Why Couples Benefit From Premarital Counseling

 

You are excited and eager to marry your partner. To spend the rest of your life together. This is beyond beautiful and an exciting time in your life.

I want to ask you a few questions:

 

  • Do you have a solid foundation in your relationship?
  • Are there ample green flags in your relationship?
  • Is your relationship free of red flags?
  • Are you showing up with healthy habits in your relationship?

 

3 Keys reasons to pursue premarital counseling:

 

1. Connect on a deep emotional level.

One key practice that must be sustained in marriage is that of connecting with your partner on a deep emotional level.

Check-in with each other. This means taking time to connect with your partner during the day for a period of 10 to 15 minutes. Use this time to explore what has taken place during the day, build love, and share words of support.

When couples are able to check in with each other space for growth is provided.
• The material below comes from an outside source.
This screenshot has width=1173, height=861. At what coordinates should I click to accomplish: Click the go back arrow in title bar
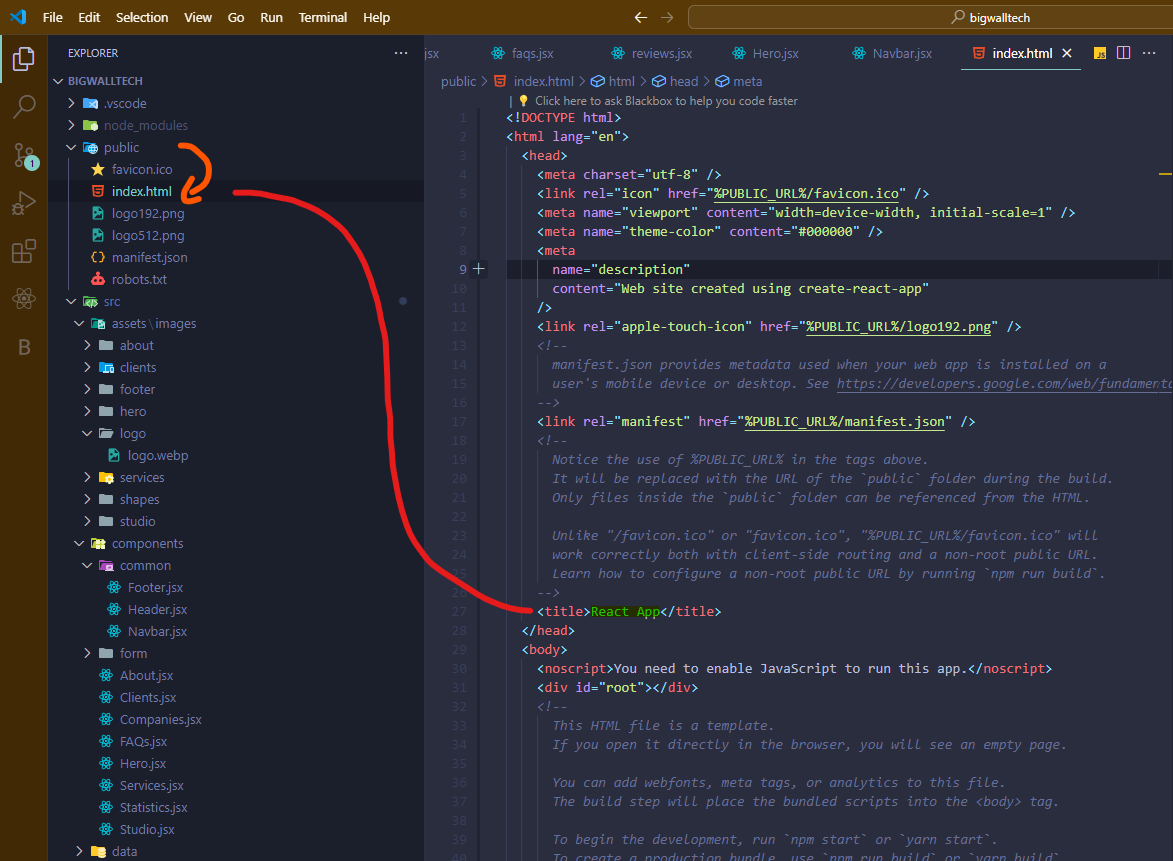point(641,18)
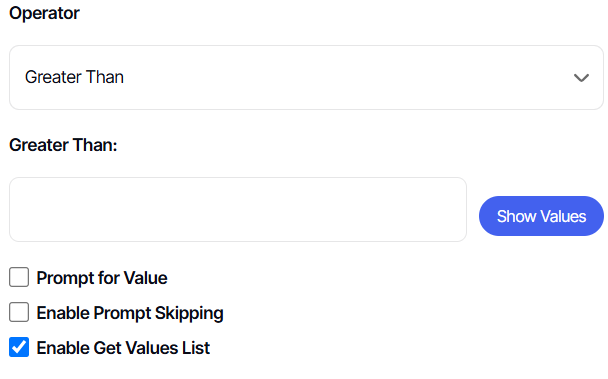Viewport: 608px width, 379px height.
Task: Click the chevron arrow in Operator dropdown
Action: 581,78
What takes place is that the strategy of checking in, gives couples the opportunity (a) to engage in conversation (b) address challenges, and (c) find space to connect.

 

2. Create a healthy foundation for your marriage.
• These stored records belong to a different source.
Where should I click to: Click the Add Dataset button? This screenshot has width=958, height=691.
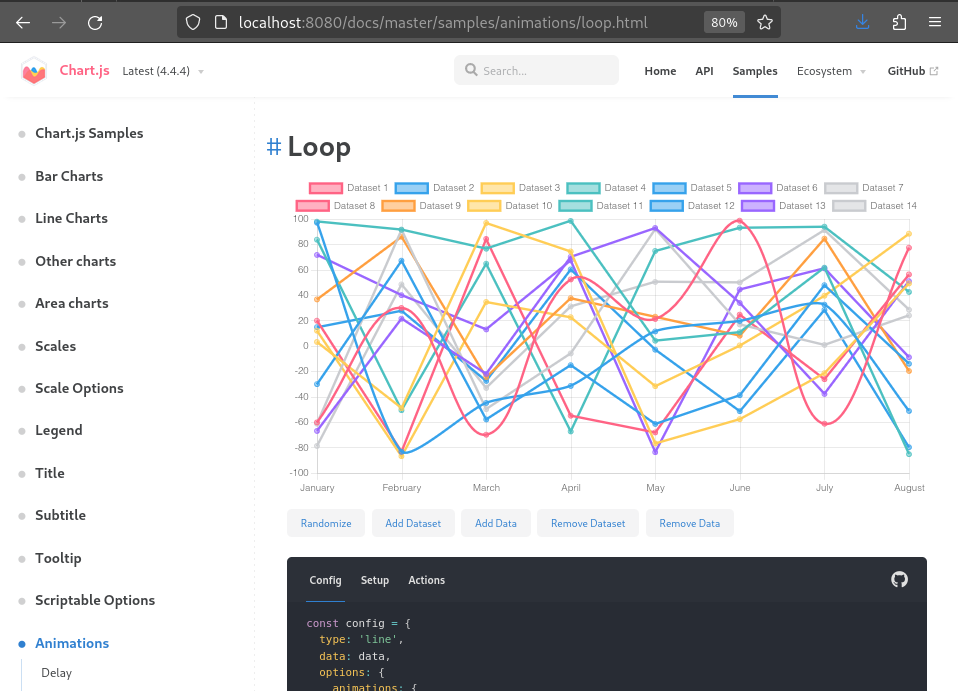click(413, 523)
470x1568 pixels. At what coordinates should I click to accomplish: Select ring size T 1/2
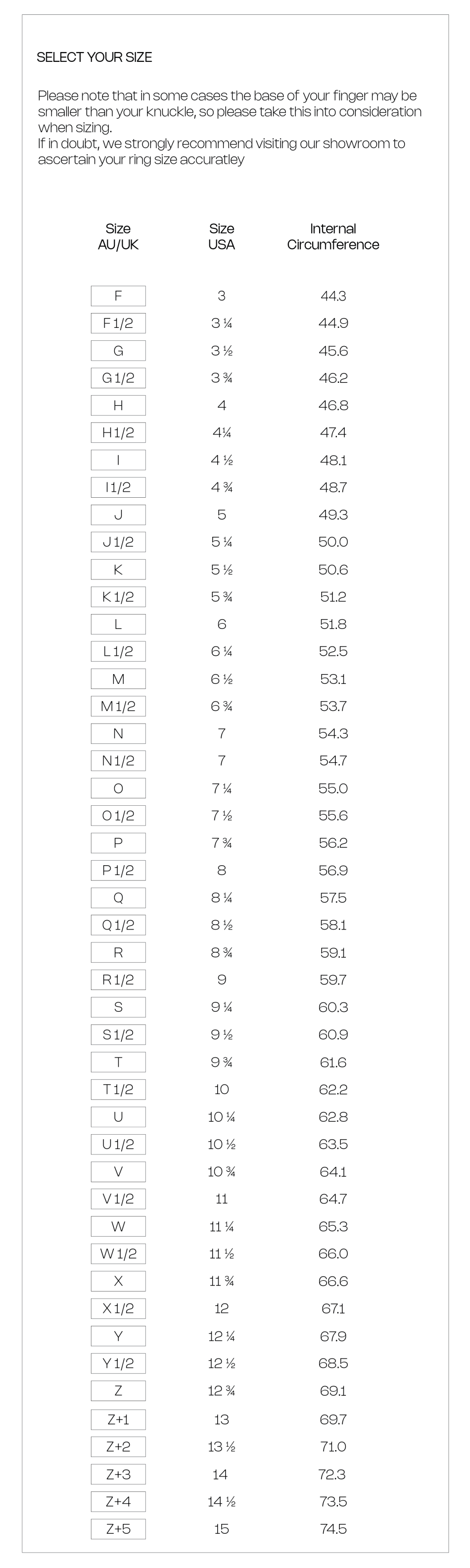118,1090
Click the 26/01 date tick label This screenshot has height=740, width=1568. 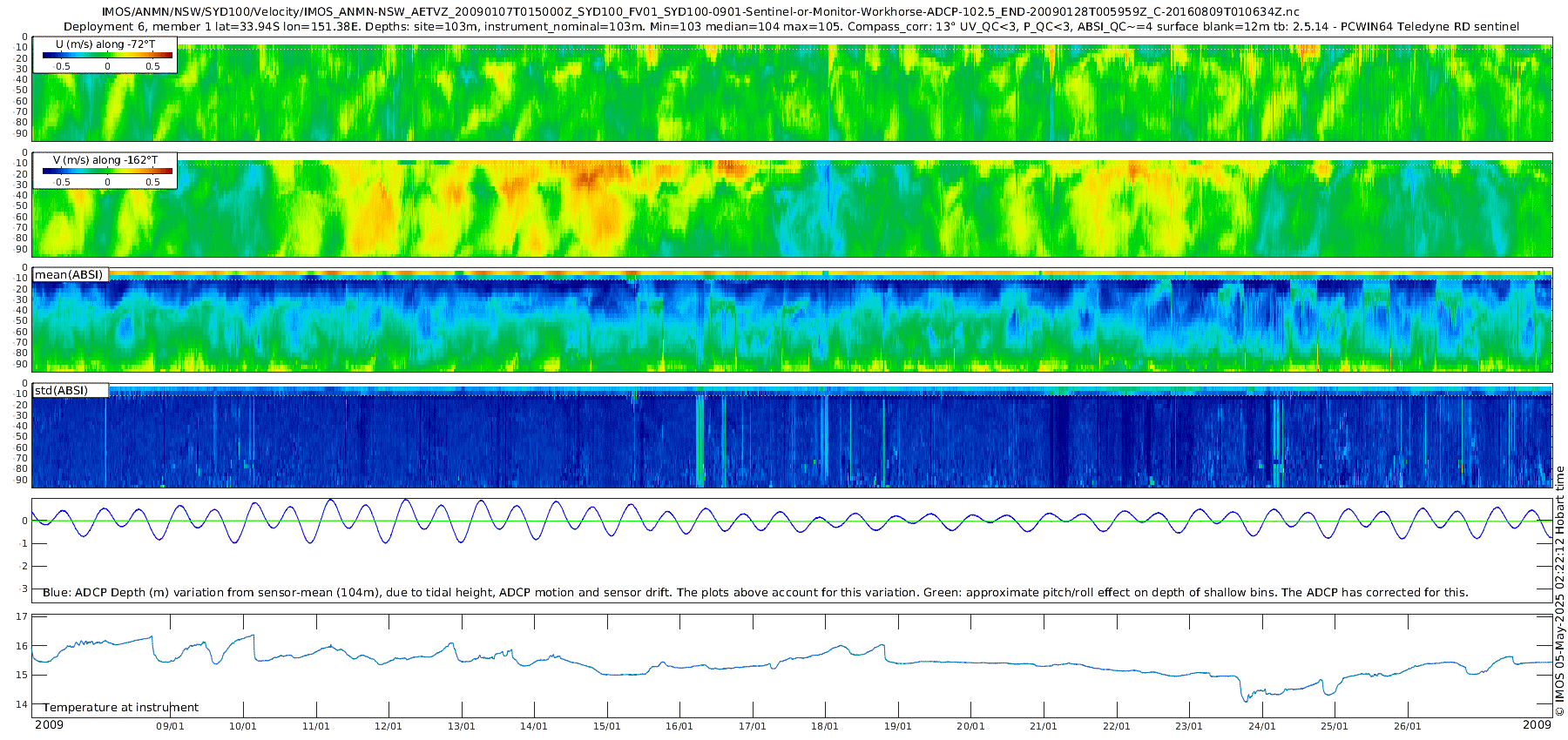tap(1408, 727)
Premarital counseling teaches you how to create and sustain a healthy foundation for your life and relationship. Core areas that must be part of your relationship foundation include trust, respect, compassion, communication, and connection.

 

3. Have green flags in your marriage.

 

Green Flag: Vulnerability

Another green flag is vulnerability. If a person is vulnerable to you, then they care about you, and they love you. Suppose you find yourself in a healthy level of vulnerability. It’s not going to happen overnight; it takes a decent amount of time to build a relationship’s vulnerability. If you’re looking to deepen vulnerability with your partner, there are some questions you can ask each other each week:

  • Did you feel loved by me this week?
  • Did you feel connected to me this week?
  • Where can we improve in the relationship?
  • How are you this week?
  • Did you have a good week?
  • What are you thankful for this week?
  • What does our weekly schedule look like?
  • Is your love language being met? Is my love language being met?
  • Did you feel valued this week?
  • Did we set sufficient time for each other this week?

 

To understand vulnerability in a relationship let’s consider the case of Carlos with his wife Sarah. Carlos returned home from work and shared what he did during the day. He opened up and shade with Sarah what he did and how he felt. The combination of events with feelings worked to help Sarah feel connected with Carlos.
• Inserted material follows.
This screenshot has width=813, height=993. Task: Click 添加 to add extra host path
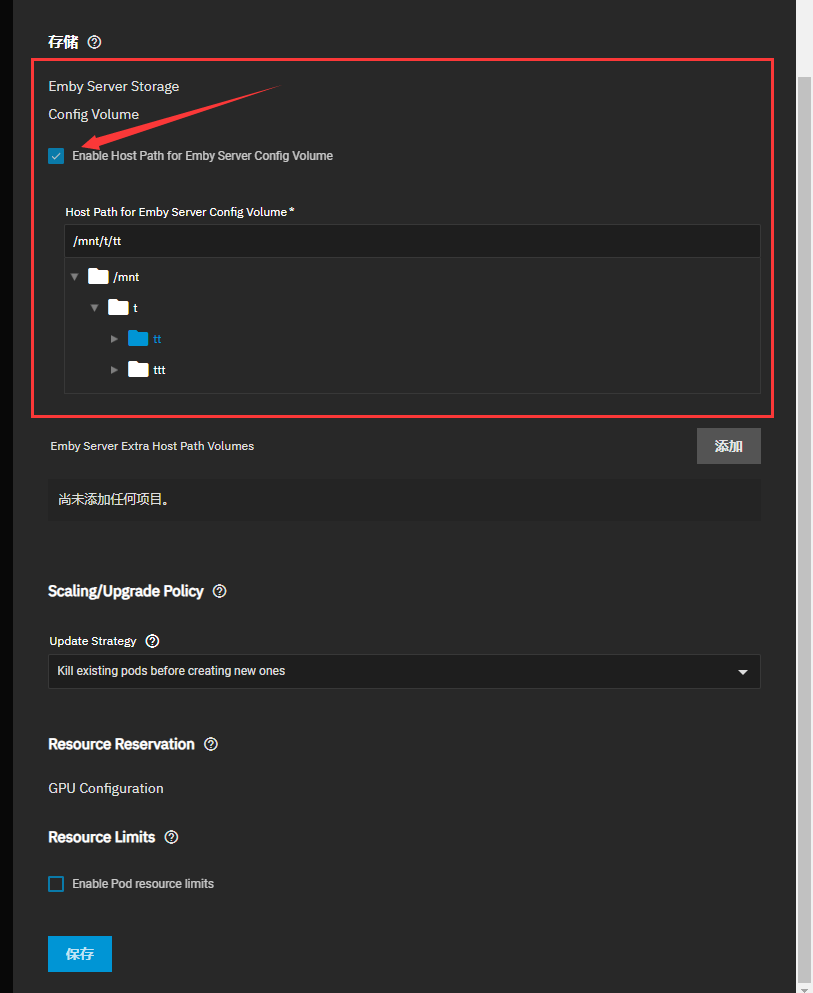728,446
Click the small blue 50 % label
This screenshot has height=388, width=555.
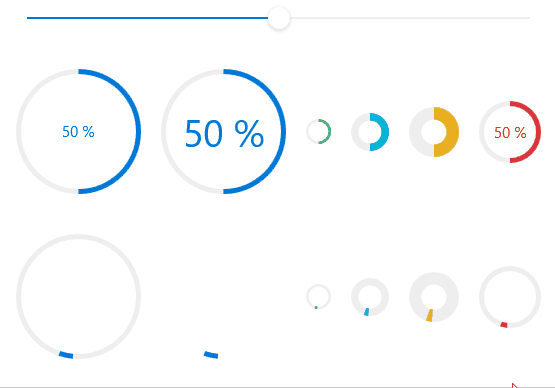[78, 132]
In the example above, you are able to identify that Carlos’s skill in sharing what took place during the day while also feelings connect to emotional connection and vulnerability. 

 

Red Flag: Not Over Their Past Relationship

Whenever you’re dating someone and are still hung up on their past relationship, that can be a significant red flag. If the other person is texting and emailing their previous partner, that’s a sign that they are not over that relationship. It means your relationship has poor boundaries. It can be challenging to keep building your relationship when there is a wedge there.

 

If you see this red flag, then it’s time to stop. After you stop, you need to think about this:

  • How do I deserve to be treated?
  • Think about what you would like out of this relationship. How do you want to be treated by your partner?

 

Once you have that answer, you need to have a black-and-white conversation with them. Here are some questions that you may want to ask them:

  • Do you still have feelings for your ex-partner?
  • Are you still communicating with your ex?
  • Are you fully present for this relationship?

3 Behaviors Found In Successful Relationships

  • Openness to share thoughts and feelings.
  • Willingness to be accountable for your actions.
  • Consistent work to address challenges and create ongoing space for growth.